WHAT YOU WILL DO:
Look through the entries below and show every line containing the word "screenshot".

RAW DATA:

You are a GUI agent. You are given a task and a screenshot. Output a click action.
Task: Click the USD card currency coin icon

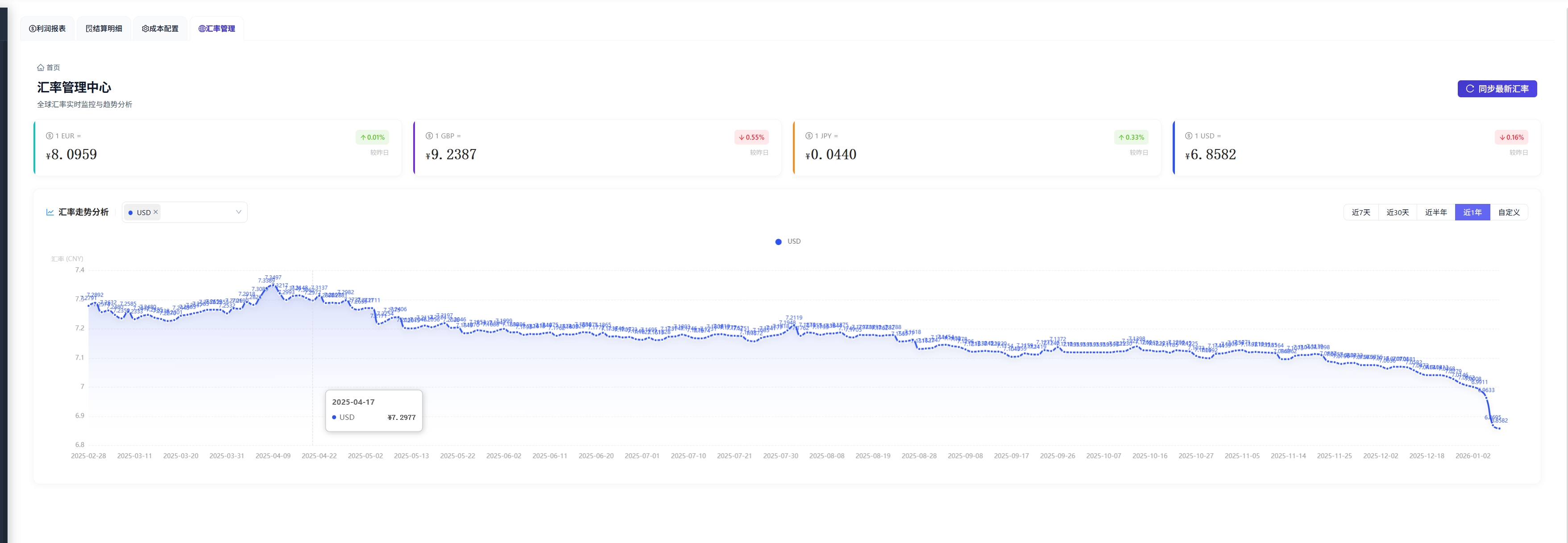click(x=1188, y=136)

==

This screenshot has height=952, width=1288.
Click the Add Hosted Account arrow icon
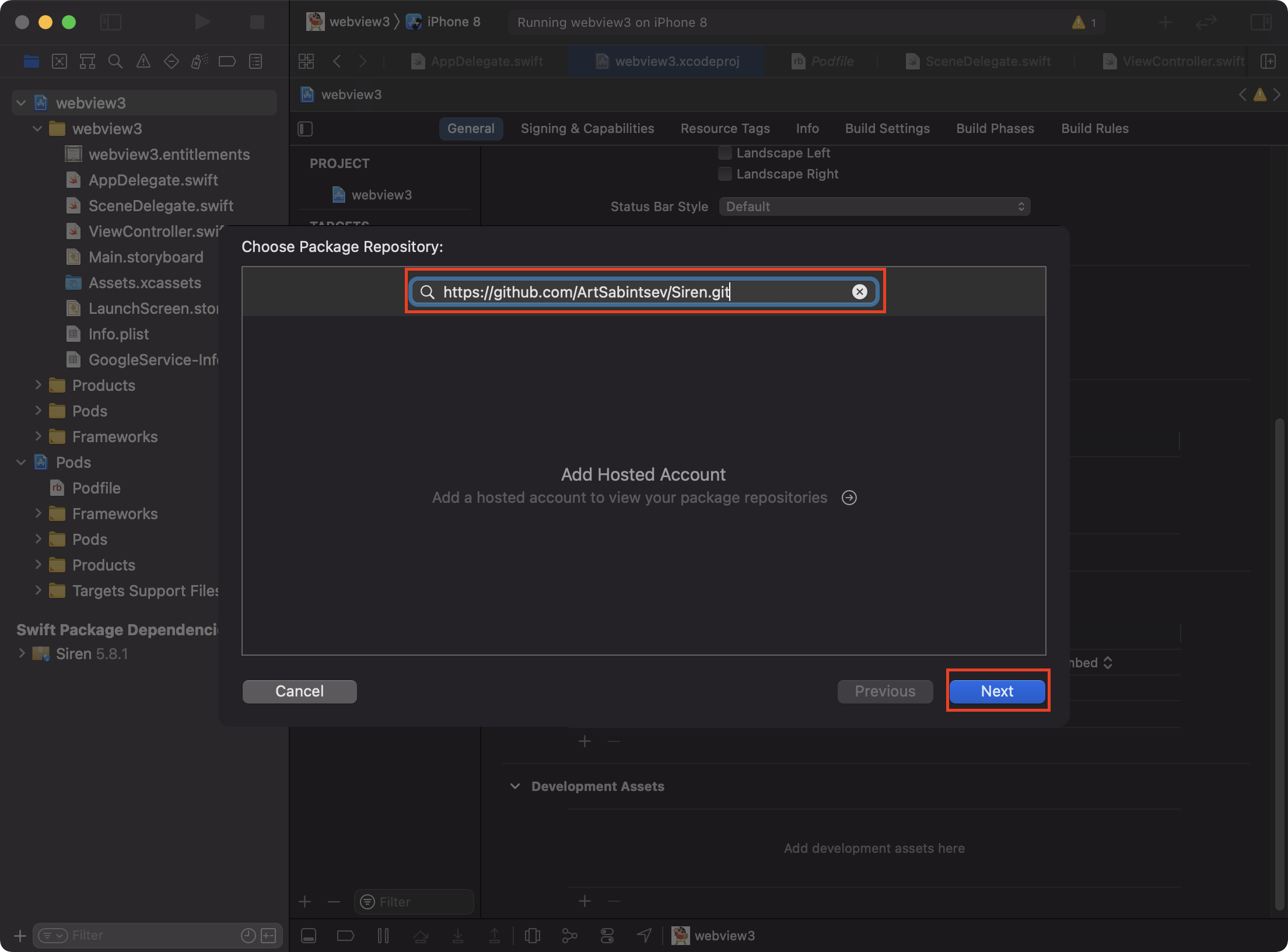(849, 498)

* * *

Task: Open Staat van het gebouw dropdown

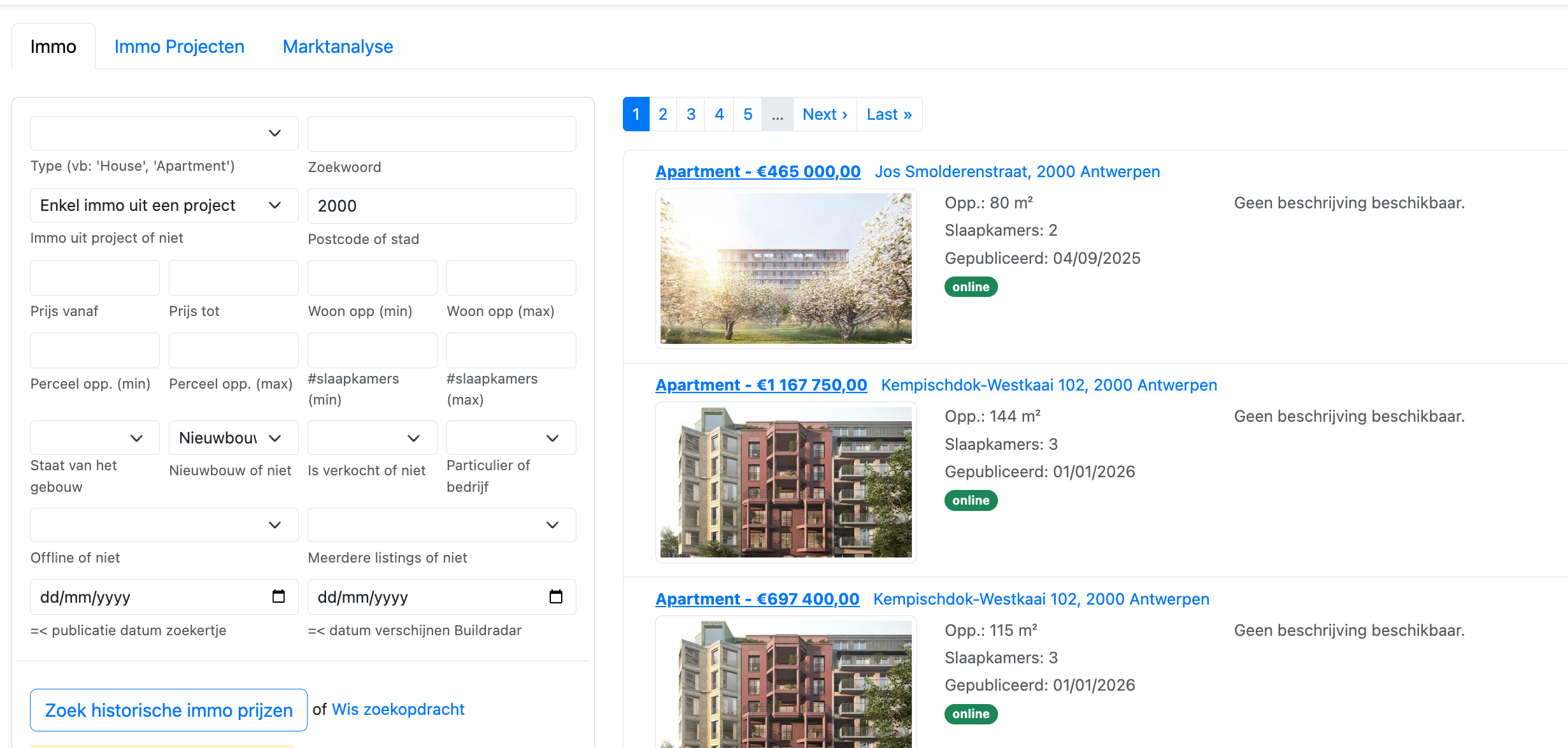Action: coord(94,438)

WRITTEN ANSWER:
You are a GUI agent. You are given a task and a screenshot. Output a click action.
This screenshot has height=952, width=1288.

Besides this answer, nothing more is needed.